AVIF stands for AV1 Image File Format. Developed by the Alliance for Open Media (AOMedia)—a consortium that includes tech giants like Google, Apple, Mozilla, and Microsoft—AVIF is a high-performance, open-source, and royalty-free image format. It is derived from the keyframes of the AV1 video codec, utilizing advanced video compression algorithms to compress still images.
AVIF is designed to replace older image formats like JPEG, PNG, and even WebP by offering drastically smaller file sizes while maintaining superior visual quality.
Key Benefits of AVIF
AVIF offers several technological advancements that make it highly efficient for modern web use:
- Exceptional Compression: AVIF can reduce file sizes by up to 50% compared to JPEG and up to 30% compared to WebP, without any noticeable loss in image quality.
- High Color Depth: Unlike standard JPEGs, which are limited to 8-bit color, AVIF supports 10-bit and 12-bit color depths. This enables High Dynamic Range (HDR) and Wide Color Gamut (WCG) images, eliminating color banding in gradients.
- Transparency Support: AVIF supports alpha channels, meaning it can handle transparent backgrounds just like PNG and WebP formats.
- Animation Support: AVIF can store sequences of frames, making it an efficient, high-quality replacement for animated GIFs.

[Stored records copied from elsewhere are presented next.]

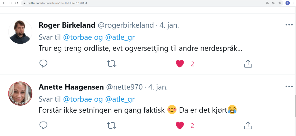Share Anette Haagensen's tweet
The image size is (296, 136).
point(248,125)
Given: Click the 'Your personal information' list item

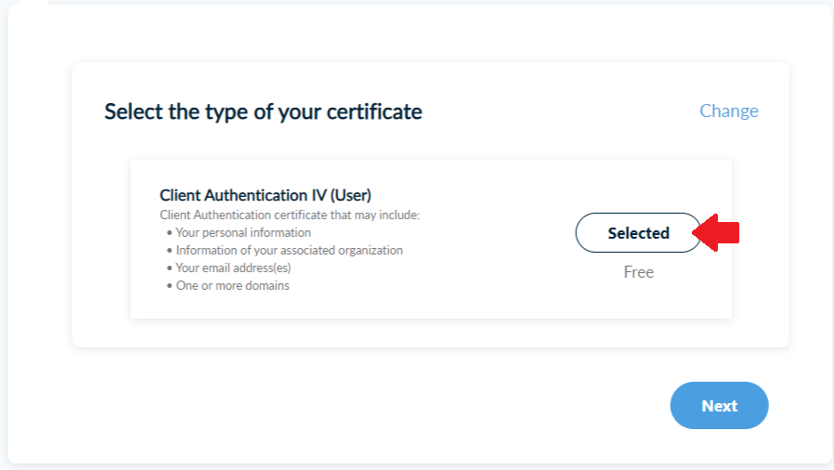Looking at the screenshot, I should (243, 232).
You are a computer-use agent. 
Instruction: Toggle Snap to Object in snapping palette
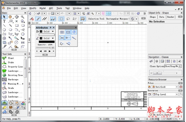pos(68,32)
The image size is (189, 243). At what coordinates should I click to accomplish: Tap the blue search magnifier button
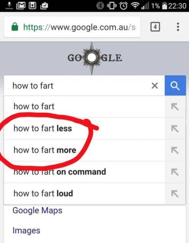[x=175, y=86]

- Lossless and Lossy Compression: It offers developers the flexibility to choose between lossy compression (for maximum file savings) and lossless compression (for preserving perfect pixel data).
AVIF vs. JPEG and WebP
While JPEG has been the web standard for decades, it suffers from heavy pixelation and artifacting at lower file sizes. WebP improved upon JPEG by introducing better compression and transparency, but AVIF surpasses WebP in almost every metric.

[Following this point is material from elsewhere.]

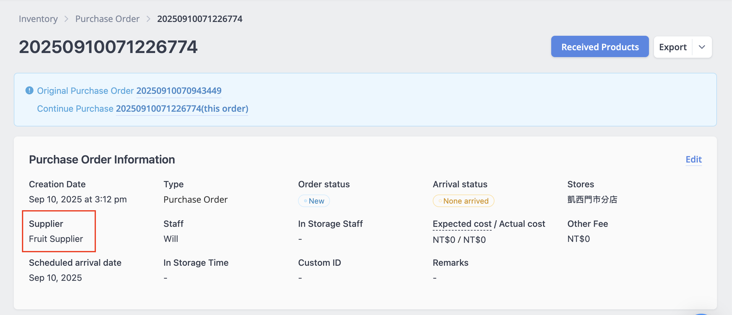Open original purchase order 20250910070943449 link
The image size is (732, 315).
coord(179,91)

At identical file sizes, AVIF images retain much sharper details, smoother gradients, and cleaner edges than both JPEG and WebP. This dramatic reduction in file size directly translates to faster website loading speeds, reduced bandwidth consumption, and improved SEO rankings.
Browser and Software Support
Today, AVIF enjoys widespread industry support. It is natively supported by all major web browsers, including Google Chrome, Mozilla Firefox, Apple Safari, and Microsoft Edge.
For developers and content delivery networks (CDNs) looking to encode
or decode AVIF images, the open-source library libavif is
the industry standard. You can consult the libavif documentation to learn how to
integrate the library into your systems, configure encoding settings,
and automate the creation of AVIF images for your web projects.